Consegne dell'esercizio
- A) Secondo il testo fornito, di quale grave forma sembra soffrire Viterbo?
- B) In base al testo fornito, spiega perché chi saprebbe fare qualcosa di buono per il territorio viene messo da parte.
- C) Stabilisci se ciascuna affermazione concorda con il testo fornito, rispondendo sì o no e citando le parole del testo che decidono: (i) È dimostrato che Viterbo rientra nella tipologia dei tessuti sociali basati su poca equità. (ii) La litigiosità è uno dei più grossi limiti alla crescita del territorio. (iii) La litigiosità è inversamente proporzionale agli sprechi.

Testo fornito
^^^^

E quando si scavalla la festa, momento in cui viene messe al centro l’unità della città, siamo abituati a rivedere il teatrino delle contrapposizioni. Viterbo sembra infatti essere affetta da grave forma di litigiosità. Tipico elemento presente nei tessuti sociali basati su poca equità e dopati dal privilegio e dal clientelismo. Ora che anche il capoluogo della Tuscia rientri nella tipologia è tutto da dimostrare ma i lettori sono abbastanza grandi da essersi fatti un’opinione negli anni.

E proprio questa litigiosità, sulle cui ragioni si dovrebbe indagare approfonditamente, è sicuramente uno dei più grossi limiti e blocchi alla crescita del territorio. In genere la litigiosità di un tessuto sociale è direttamente proporzionale agli sprechi, alle azioni di rapina e alla pretora degli “unti dei signori” (il plurale è voluto) abituati a portare a casa abbondante pane non tanto per meriti e capacità ma per furbizie e mandrakate varie.

Inevitabilmente questo fa urtare altri “unti” rimasti a secco e inevitabilmente anche chi avrebbe qualcosa da dire o fare, e che magari saprebbe anche fare e direbbe anche bene e con frutto per il territorio, ma viene messo al margine o sotto terra per difetto di amicizie. Nel senso che non ha quelle giuste.

E così “passata la festa, gabbato lo santo”. Aspettando di nuovo Santa Rosa.

^^^^

Sezione dati
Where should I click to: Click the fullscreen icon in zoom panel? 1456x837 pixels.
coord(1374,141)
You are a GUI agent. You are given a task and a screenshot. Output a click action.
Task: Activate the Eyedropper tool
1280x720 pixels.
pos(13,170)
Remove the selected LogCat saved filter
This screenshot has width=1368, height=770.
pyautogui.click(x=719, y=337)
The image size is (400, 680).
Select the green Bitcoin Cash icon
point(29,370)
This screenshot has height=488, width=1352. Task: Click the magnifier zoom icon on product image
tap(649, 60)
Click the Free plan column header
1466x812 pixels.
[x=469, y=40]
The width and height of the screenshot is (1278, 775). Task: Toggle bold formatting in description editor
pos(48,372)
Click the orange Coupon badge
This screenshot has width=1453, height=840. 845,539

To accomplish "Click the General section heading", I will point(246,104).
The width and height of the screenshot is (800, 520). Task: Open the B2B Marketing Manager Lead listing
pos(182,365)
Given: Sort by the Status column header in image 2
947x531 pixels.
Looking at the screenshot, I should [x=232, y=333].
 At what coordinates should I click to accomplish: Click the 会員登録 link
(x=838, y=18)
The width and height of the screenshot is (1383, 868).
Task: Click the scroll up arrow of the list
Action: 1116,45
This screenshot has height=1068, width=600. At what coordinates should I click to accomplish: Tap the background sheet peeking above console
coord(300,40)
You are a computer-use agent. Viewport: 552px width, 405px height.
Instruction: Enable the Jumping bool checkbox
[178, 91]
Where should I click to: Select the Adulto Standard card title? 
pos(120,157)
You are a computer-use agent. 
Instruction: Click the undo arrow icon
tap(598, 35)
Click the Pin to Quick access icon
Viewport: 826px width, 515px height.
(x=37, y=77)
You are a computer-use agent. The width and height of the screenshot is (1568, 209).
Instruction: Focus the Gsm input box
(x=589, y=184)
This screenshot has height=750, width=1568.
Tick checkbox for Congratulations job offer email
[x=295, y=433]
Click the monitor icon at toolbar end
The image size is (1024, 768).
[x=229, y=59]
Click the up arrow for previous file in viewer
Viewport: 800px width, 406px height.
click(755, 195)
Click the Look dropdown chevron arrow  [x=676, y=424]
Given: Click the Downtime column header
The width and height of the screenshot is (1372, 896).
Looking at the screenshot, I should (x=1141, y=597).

^^^^

Soluzioni dell'esercizio
- A) Di una grave forma di litigiosità.

- B) Viene messo al margine o sotto terra per difetto di amicizie, cioè perché non ha quelle giuste.

- C)
(i) No: "è tutto da dimostrare".
(ii) Sì: "è sicuramente uno dei più grossi limiti e blocchi alla crescita del territorio".
(iii) No: "la litigiosità di un tessuto sociale è direttamente proporzionale agli sprechi".